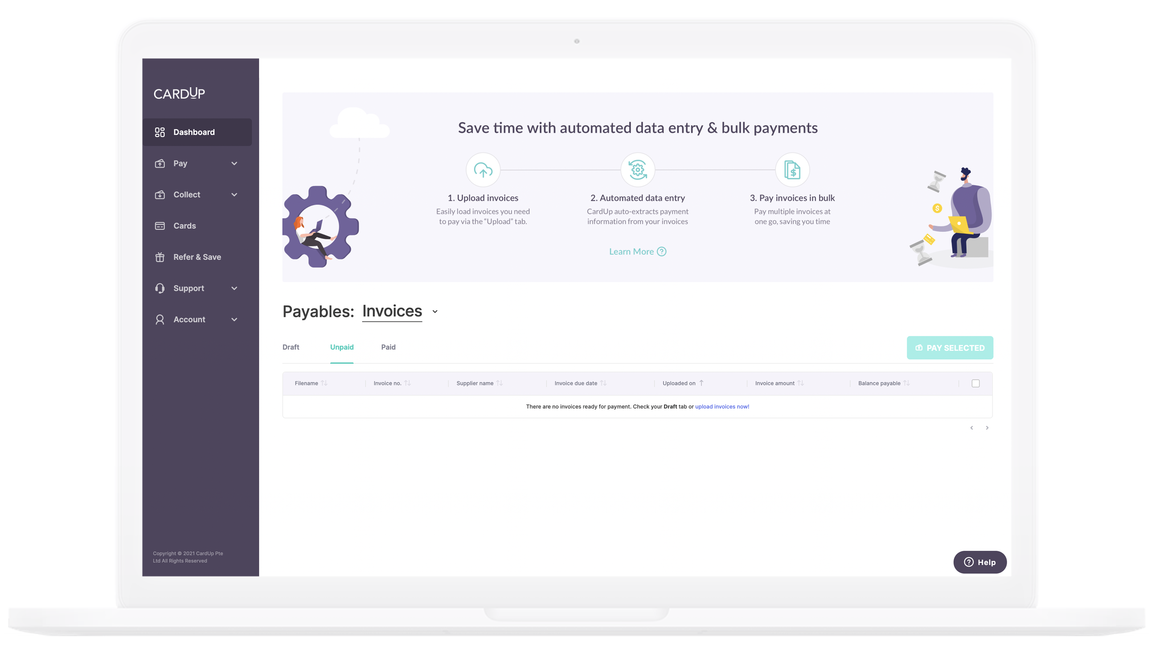
Task: Click the Account navigation icon
Action: (x=159, y=319)
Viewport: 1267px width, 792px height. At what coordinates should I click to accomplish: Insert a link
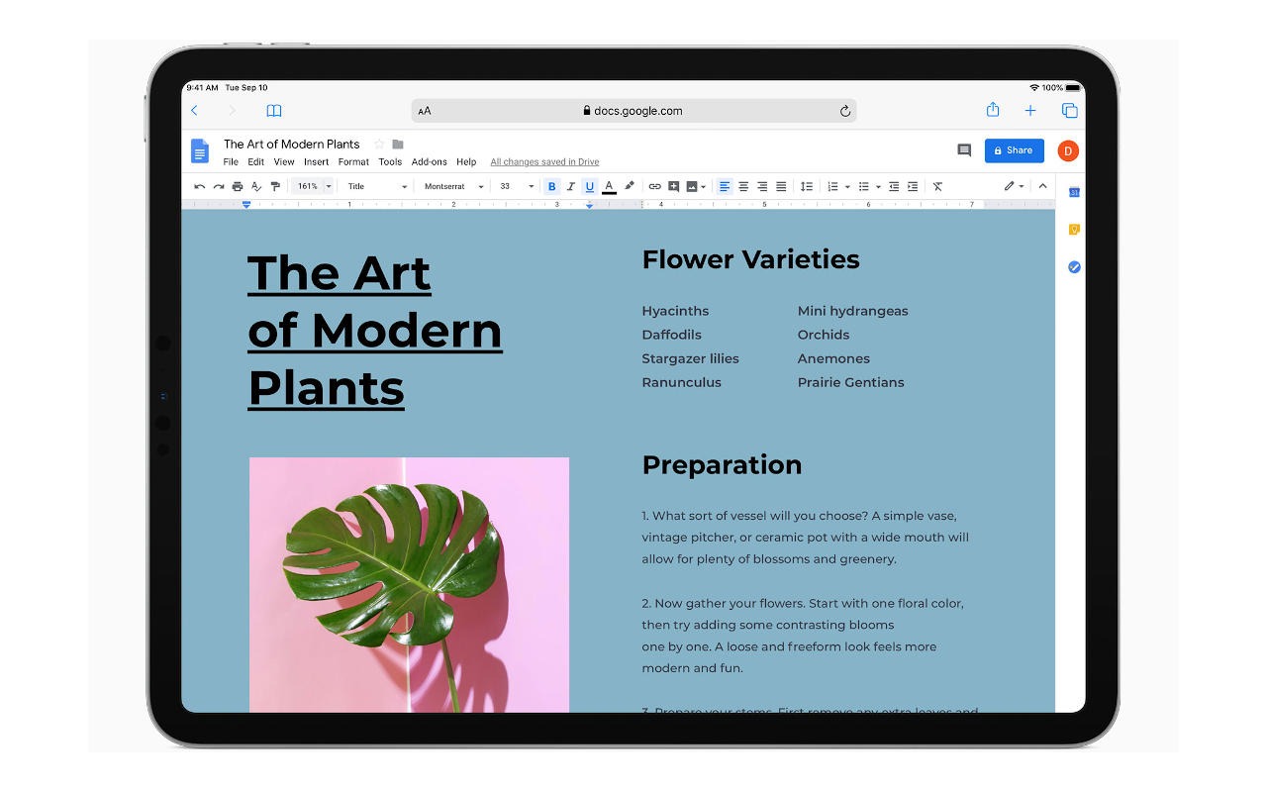pyautogui.click(x=652, y=186)

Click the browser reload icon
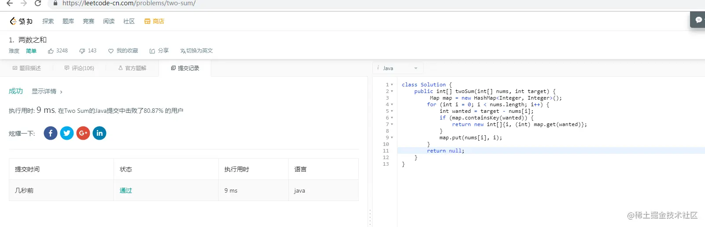(38, 3)
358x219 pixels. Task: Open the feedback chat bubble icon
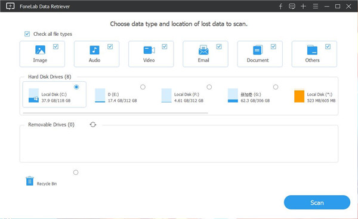(x=292, y=7)
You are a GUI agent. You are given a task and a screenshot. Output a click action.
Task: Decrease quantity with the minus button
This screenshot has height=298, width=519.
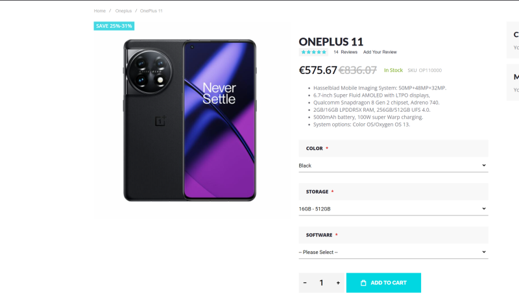pos(305,283)
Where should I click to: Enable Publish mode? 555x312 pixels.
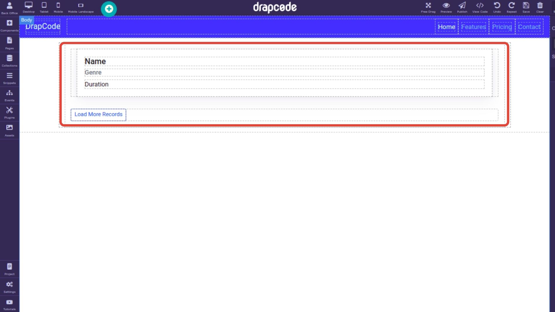pyautogui.click(x=463, y=7)
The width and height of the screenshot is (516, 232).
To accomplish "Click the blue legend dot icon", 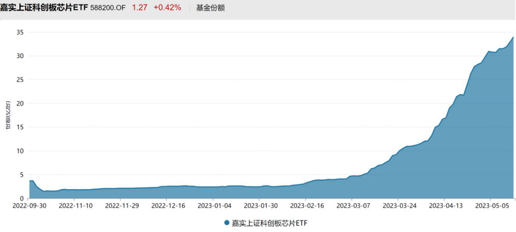I will pyautogui.click(x=227, y=223).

---

Look above for the line with "Viewport: 1267px width, 792px" and the line with "You are a GUI". Output those two and everything between them exactly, pictures excluded.

Viewport: 1267px width, 792px height. At what coordinates should I click to accomplish: Insert a link
pyautogui.click(x=652, y=186)

Click the browser reload icon
(38, 3)
358x219 pixels. Task: Open the feedback chat bubble icon
(x=292, y=7)
You are a GUI agent. You are given a task and a screenshot. Output a click action.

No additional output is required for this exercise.